TASKS TO COMPLETE ▸
1. In the Hochstrasser biography, since what year has he held the Donner Professor of Physical Science post?
2. Retype the stretch of the Hochstrasser biography from "Born in Edinburgh, Scotland, Hochstrasser" through "held since 1978.".

Born in Edinburgh, Scotland, Hochstrasser earned his B.S. degree in applied chemistry from the Heriot-Watt University in 1952, and a Ph.D. from Edinburgh University in 1955. He served on the faculty of the University of British Columbia and the University of Pennsylvania, where he has been the Donner Professor of Physical Science since 1982. He also is director of the Regional Laser and Biotechnology Laboratories at Penn, a position he has held since 1978.

Hochstrasser is a member of the National Academy of Sciences; the American Academy of Arts and Sciences; and Fellow, American Physical Society, Optical Society of America. He has served as editor of Chemical Physics since 1975 and is on the advisory boards of numerous journals including Chemical Physics Letters and Advances in Chemical Physics. He has received numerous awards including the J.S. Guggenheim Fellow, the Bourke Medal of Faraday Society, the CCNY Centennial Award, and the A.C.S.E. Bright Wilson Award in Spectroscopy.

Dr. Hochstrasser uses lasers to observe chemical reactions as they occur, taking snapshots of the reactions with ultra fast pulses of light.

Dr. Hochstrasser's career began before the laser was invented, so he helped pioneer applying the new technology to chemical research.

Through Dr. Hochstrasser's research, lasers help to further the understanding of the interaction of light and nature.

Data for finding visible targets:
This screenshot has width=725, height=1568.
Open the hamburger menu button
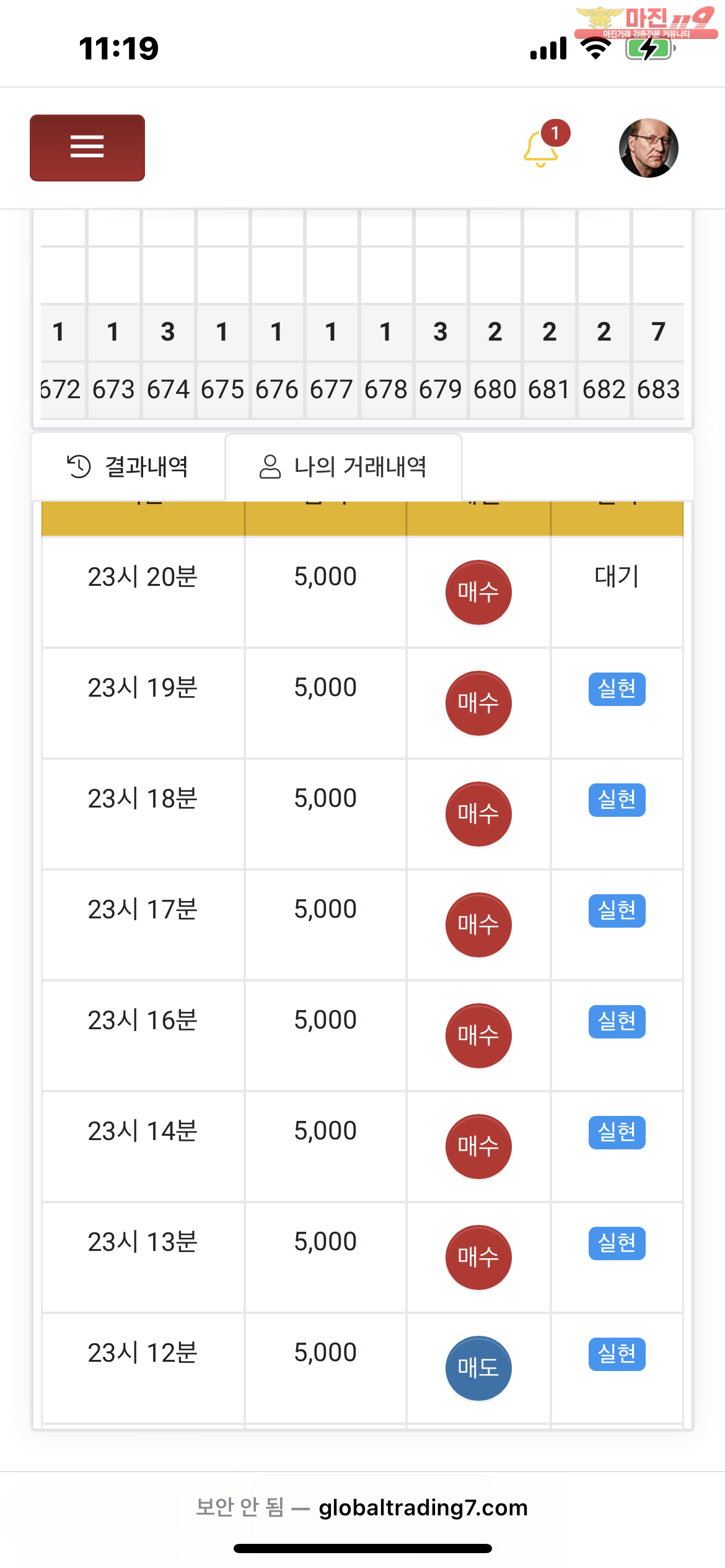point(87,147)
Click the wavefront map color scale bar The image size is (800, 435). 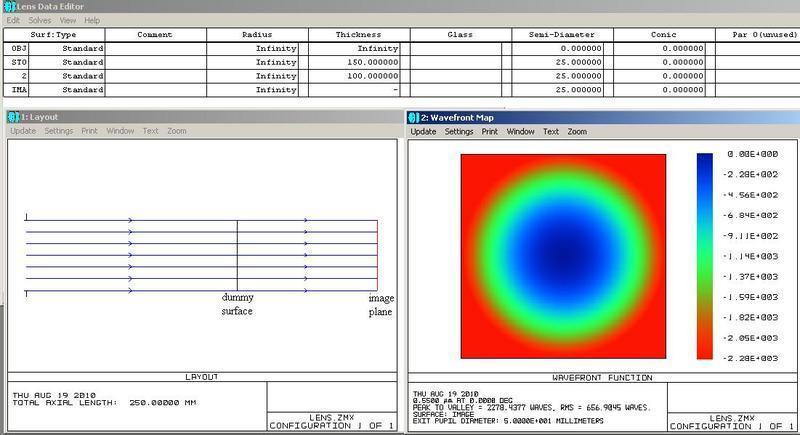tap(705, 255)
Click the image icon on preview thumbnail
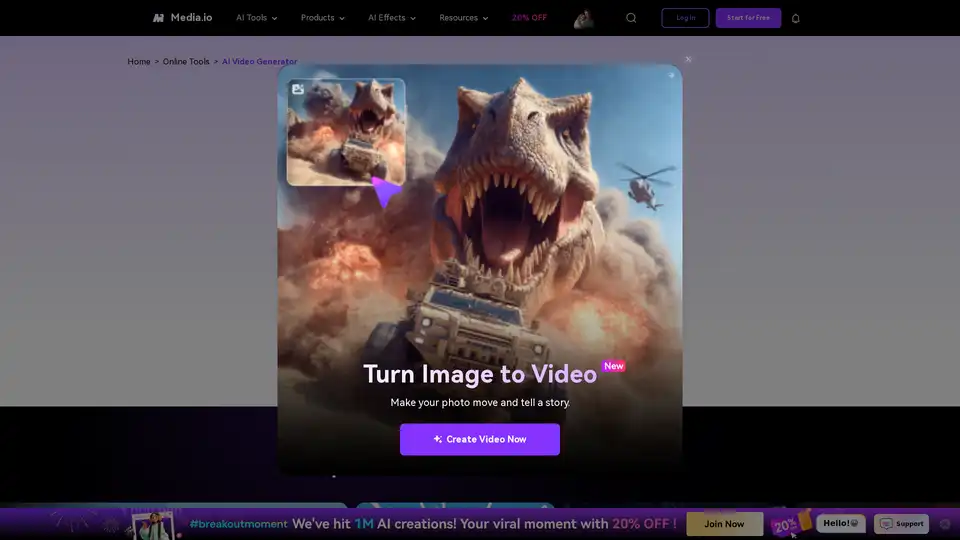Viewport: 960px width, 540px height. (298, 89)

FULL ANSWERS ▸
1. Since 1982.

2.
Born in Edinburgh, Scotland, Hochstrasser earned his B.S. degree in applied chemistry from the Heriot-Watt University in 1952, and a Ph.D. from Edinburgh University in 1955. He served on the faculty of the University of British Columbia and the University of Pennsylvania, where he has been the Donner Professor of Physical Science since 1982. He also is director of the Regional Laser and Biotechnology Laboratories at Penn, a position he has held since 1978.